Over the last few years I’ve developed a thing for loose leaf teas, culminating in my getting a tea pot – with filter – for my birthday a couple of years ago. Until I had a teapot of my own, I’d never really understood the whole tea-making-drinking as ritual thing, with steepings and timings and the rest. I had plenty of experience of the ‘tea as cure-all’ thing, though honestly even then there’s only one friend of mine who defaults to feeding me tea when I’m distressed and she makes the best tea in the world as far as I’m concerned – only from her will I always take a cuppa unquestioningly whenever offered. (Oddly enough she’s the only other person I know who owns a teapot – who owned one when we were students! – even if she makes it with tea bags and milk) But here I am as an adult, discovering the process of tea making as meditation. Of time spent in contemplation of the process, focused but unfocused, forgetting the rest of the world and its stresses and strains, to take a little time for oneself.
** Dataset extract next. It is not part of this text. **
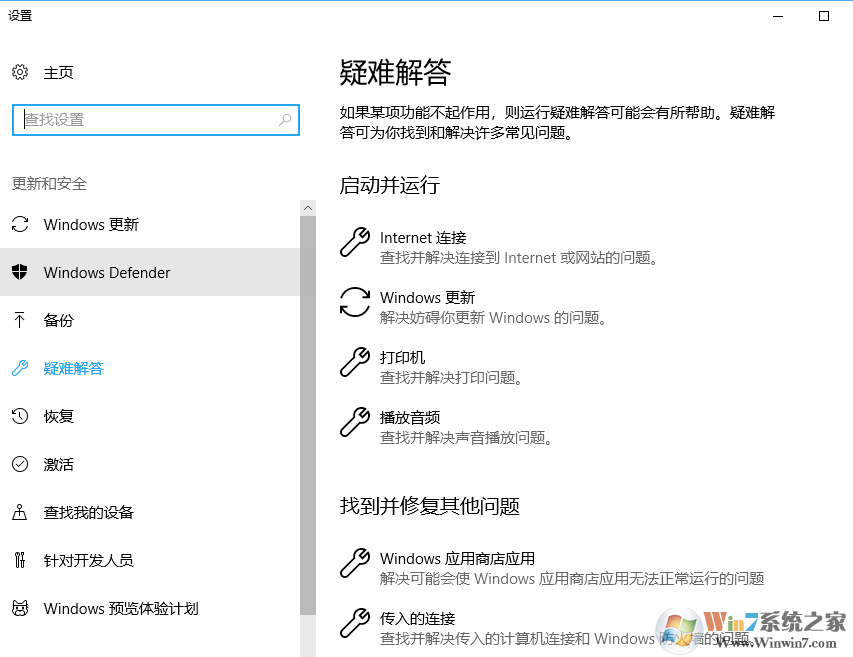Screen dimensions: 853x657
Task: Click the search magnifier in the settings search box
Action: [285, 120]
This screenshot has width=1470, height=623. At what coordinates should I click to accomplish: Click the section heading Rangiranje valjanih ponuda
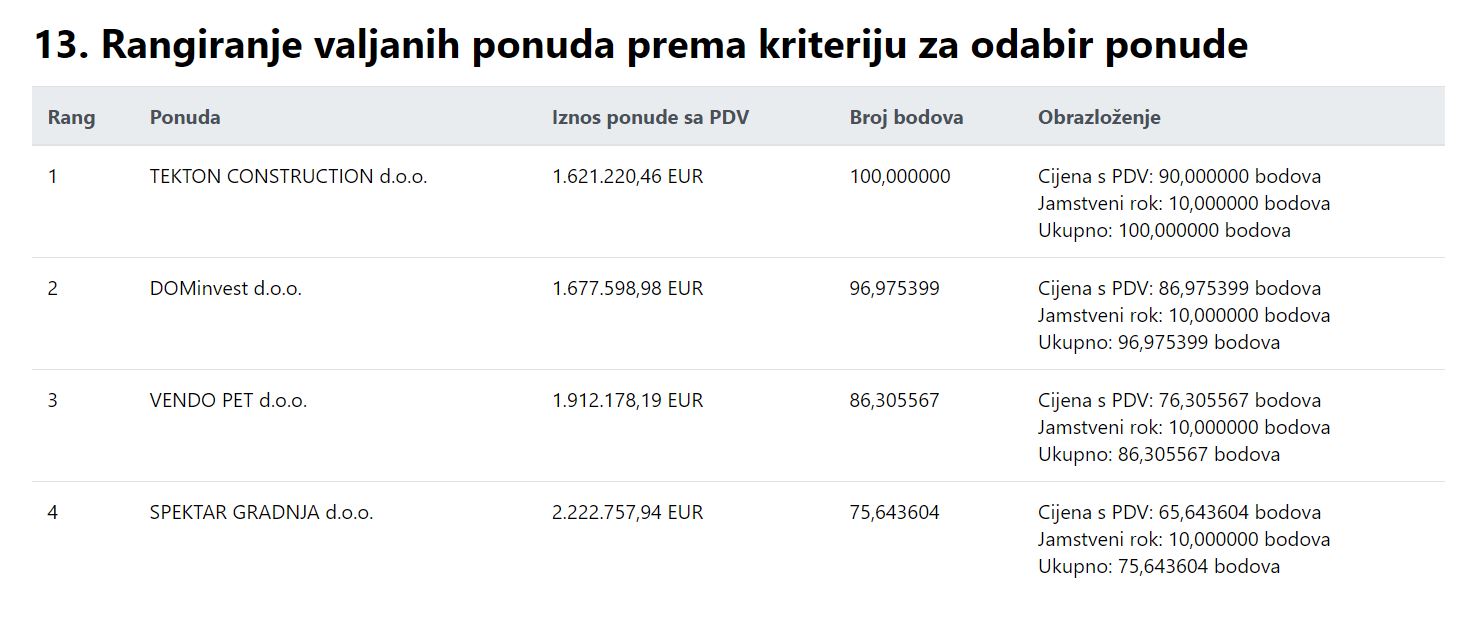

Soothing and necessary. Time to rest and unwind, refocus on the things that matter.
I’m drinking Yunnan tea today, out of a little set of mini-tins of Chinese teas I got as a present. (Proper, curling dried leaves, that look like plant when they’ve been brewing for a while, none of this dust nonsense you get some places. Leaves you could read a fortune in if you were so inclined.) It’s rather pleasant.
One of the most useful craft projects I’ve ever undertaken was to make myself a tea cosy. Years ago, I came across a book of tea cosy patterns, a delightful blend of kitsch and charming, and fully expected it to spend its life much admired and un-used. With the arrival of my own teapot, the necessity of a tea cosy became apparent. It was fine if I made a pot of tea to share, but if I was making tea just for me, by the time I went for a second cup it was cold. Also, frankly, I didn’t particularly like any of the cosies in my mum’s collection and so it was make my own or be mildly irritated every time I made a pot of tea. My tea cosy is blue. Well, actually, its turquoise cable-work with a dark blue – with sparkles – trim at the top and bottom. Largely because the turquoise was left over from another project and I feared I might run out and the dark blue is an almost perfect match for the teapot. It looks cute and quaint wrapped in its cosy, and more importantly, the cosy keeps the tea at perfect drinking temperature for me. So I can spend an afternoon working away – on college work, crafting, writing articles or just curled up with a good book – and never need to move further than to reach over and pour another cup of tea.